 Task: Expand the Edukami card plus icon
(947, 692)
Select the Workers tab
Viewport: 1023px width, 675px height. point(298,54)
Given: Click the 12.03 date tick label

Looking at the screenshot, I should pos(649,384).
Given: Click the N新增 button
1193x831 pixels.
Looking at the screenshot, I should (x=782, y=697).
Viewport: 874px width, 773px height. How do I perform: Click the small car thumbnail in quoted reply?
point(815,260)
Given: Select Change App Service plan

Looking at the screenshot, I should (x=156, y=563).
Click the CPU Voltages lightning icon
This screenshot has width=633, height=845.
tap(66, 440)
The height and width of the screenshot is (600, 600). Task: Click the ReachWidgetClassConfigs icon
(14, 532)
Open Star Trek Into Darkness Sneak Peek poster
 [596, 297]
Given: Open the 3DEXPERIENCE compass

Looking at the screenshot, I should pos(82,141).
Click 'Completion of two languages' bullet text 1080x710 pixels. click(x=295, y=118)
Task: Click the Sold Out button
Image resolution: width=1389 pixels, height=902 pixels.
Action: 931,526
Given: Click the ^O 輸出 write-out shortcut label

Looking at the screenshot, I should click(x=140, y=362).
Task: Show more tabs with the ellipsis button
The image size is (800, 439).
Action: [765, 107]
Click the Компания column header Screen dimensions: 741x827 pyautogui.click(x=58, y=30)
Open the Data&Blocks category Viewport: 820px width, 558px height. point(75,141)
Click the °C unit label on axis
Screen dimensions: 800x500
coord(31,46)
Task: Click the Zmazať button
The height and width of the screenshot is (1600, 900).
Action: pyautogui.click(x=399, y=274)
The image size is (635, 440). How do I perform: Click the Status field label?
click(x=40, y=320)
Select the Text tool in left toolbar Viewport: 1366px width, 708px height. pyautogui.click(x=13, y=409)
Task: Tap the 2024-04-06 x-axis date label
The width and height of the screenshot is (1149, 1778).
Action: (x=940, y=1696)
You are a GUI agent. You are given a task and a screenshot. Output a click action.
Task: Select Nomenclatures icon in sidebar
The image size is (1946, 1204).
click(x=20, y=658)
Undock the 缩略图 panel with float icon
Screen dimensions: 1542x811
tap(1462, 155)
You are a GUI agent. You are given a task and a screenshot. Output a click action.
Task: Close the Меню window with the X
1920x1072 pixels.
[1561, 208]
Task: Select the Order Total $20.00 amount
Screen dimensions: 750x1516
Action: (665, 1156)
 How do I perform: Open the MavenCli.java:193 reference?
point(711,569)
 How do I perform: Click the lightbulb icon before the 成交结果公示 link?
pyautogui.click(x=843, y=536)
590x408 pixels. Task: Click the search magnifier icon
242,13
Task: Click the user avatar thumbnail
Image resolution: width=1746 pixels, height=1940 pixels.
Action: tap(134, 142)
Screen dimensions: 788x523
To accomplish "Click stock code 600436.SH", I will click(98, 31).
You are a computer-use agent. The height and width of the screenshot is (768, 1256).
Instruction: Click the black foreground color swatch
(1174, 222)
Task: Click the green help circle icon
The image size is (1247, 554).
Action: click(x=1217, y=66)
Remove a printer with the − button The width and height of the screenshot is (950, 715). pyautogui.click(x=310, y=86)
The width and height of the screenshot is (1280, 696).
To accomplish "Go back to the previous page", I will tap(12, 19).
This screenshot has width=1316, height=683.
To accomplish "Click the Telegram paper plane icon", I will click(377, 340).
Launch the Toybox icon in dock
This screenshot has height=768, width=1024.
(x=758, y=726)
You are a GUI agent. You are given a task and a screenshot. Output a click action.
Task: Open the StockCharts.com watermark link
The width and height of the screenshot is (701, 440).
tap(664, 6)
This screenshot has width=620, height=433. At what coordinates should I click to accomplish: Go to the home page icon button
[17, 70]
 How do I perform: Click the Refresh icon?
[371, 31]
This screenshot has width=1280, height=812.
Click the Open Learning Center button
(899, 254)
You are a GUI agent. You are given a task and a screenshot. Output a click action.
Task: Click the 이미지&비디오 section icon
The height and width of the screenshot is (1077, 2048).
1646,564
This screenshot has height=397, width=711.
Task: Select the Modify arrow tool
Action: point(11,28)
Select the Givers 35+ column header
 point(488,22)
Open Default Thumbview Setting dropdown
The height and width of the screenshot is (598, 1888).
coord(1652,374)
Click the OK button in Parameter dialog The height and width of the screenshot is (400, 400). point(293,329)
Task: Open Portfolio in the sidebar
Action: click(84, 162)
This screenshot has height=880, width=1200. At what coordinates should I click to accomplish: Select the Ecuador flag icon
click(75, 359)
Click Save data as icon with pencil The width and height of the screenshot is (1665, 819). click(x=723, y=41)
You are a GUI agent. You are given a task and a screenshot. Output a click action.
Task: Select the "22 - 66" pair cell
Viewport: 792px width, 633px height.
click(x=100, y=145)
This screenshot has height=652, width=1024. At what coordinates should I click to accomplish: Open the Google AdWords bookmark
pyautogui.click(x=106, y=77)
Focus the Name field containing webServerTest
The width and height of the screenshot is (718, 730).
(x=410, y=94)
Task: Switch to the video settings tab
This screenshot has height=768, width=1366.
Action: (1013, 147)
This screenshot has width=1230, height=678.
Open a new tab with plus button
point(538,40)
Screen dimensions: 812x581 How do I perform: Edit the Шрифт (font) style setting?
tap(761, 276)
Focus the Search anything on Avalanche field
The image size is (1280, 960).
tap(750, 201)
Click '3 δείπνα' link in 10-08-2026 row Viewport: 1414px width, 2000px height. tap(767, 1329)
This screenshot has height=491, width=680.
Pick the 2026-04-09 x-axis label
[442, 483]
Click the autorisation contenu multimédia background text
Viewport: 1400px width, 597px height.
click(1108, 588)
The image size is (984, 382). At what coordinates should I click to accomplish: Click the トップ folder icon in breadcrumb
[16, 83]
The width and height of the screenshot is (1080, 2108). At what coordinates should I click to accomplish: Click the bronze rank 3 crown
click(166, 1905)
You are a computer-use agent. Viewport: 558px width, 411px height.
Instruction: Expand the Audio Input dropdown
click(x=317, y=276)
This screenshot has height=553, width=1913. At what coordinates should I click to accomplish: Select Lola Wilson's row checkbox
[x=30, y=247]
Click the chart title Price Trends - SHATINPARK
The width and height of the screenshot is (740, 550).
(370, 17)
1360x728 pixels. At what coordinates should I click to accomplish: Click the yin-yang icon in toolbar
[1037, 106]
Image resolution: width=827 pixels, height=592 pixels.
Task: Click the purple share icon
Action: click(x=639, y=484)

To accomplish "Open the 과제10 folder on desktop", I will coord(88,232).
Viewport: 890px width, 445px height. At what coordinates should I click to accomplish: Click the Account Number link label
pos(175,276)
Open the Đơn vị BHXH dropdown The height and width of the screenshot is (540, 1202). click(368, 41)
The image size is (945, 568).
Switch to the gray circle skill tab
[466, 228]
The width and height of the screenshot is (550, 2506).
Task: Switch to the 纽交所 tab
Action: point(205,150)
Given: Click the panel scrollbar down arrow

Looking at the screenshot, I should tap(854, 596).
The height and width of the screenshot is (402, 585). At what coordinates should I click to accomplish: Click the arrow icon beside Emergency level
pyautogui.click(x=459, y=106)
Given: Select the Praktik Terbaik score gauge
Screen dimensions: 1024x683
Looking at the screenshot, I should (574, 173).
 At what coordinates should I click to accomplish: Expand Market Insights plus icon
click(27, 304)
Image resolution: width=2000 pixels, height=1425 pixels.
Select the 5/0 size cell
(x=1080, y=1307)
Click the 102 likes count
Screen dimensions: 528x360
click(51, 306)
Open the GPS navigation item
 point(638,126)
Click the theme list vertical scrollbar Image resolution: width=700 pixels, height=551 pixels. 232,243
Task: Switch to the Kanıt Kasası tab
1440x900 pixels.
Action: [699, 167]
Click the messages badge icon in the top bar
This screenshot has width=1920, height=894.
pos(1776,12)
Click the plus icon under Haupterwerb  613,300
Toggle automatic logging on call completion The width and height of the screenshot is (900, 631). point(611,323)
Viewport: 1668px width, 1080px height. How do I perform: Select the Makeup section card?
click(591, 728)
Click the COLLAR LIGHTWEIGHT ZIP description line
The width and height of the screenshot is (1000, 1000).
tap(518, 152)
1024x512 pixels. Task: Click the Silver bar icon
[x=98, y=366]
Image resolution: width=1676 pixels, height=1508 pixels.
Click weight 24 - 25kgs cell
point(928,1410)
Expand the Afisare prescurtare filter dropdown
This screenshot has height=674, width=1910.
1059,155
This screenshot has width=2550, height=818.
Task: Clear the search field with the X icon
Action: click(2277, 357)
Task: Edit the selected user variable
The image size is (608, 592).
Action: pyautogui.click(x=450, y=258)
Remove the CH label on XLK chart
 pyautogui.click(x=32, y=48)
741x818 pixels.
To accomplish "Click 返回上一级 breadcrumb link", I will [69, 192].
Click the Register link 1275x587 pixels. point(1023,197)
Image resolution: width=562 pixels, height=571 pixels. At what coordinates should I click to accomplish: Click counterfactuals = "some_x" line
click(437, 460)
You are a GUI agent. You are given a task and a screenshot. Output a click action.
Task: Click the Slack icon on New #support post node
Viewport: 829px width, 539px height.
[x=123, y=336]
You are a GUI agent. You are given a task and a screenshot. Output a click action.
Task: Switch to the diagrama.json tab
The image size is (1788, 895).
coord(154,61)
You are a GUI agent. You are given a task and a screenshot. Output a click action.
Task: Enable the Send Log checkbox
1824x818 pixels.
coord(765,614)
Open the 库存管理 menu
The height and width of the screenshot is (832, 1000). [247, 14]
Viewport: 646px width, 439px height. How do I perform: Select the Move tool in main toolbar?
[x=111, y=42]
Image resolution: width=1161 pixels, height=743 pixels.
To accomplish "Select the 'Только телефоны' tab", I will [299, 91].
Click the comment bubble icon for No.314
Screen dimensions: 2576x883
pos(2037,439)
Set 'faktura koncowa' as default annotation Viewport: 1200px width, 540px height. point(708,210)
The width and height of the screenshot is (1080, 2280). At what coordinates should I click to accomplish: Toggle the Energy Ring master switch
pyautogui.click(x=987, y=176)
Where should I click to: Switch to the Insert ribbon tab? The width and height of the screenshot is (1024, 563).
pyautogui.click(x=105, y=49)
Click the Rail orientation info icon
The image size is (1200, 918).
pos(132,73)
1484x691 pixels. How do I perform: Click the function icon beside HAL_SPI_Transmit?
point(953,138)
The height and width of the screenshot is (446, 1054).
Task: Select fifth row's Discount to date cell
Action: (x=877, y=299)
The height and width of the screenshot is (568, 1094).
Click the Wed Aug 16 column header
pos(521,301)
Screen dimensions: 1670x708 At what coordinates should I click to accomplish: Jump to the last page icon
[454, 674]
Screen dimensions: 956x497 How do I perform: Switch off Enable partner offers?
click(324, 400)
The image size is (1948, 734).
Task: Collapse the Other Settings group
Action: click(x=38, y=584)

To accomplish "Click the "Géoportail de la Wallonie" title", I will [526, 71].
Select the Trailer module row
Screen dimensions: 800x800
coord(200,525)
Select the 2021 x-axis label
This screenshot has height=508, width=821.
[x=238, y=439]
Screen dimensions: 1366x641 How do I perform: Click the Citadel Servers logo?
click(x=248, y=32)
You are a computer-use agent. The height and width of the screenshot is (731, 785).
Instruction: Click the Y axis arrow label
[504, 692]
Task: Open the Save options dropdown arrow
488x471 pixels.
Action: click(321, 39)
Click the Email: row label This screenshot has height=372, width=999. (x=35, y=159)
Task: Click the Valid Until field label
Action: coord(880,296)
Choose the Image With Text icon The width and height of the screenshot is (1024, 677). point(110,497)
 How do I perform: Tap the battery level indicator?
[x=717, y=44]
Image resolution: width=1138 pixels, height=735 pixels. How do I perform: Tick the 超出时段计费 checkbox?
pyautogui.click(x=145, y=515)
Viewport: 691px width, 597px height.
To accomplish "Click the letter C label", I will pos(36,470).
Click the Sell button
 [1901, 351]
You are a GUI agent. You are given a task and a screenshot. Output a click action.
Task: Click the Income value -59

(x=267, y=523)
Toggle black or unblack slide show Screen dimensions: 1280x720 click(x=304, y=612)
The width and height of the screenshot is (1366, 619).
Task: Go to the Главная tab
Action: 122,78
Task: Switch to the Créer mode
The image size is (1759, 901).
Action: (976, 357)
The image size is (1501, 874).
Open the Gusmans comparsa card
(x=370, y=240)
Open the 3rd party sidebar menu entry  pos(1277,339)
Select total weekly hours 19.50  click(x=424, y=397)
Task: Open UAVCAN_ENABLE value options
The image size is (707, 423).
┄┄┄┄┄┄┄┄┄┄
■ Exercise directions
Look through the entries above and say how many lines contain "options", giving nothing but the number.

■ Your solution
2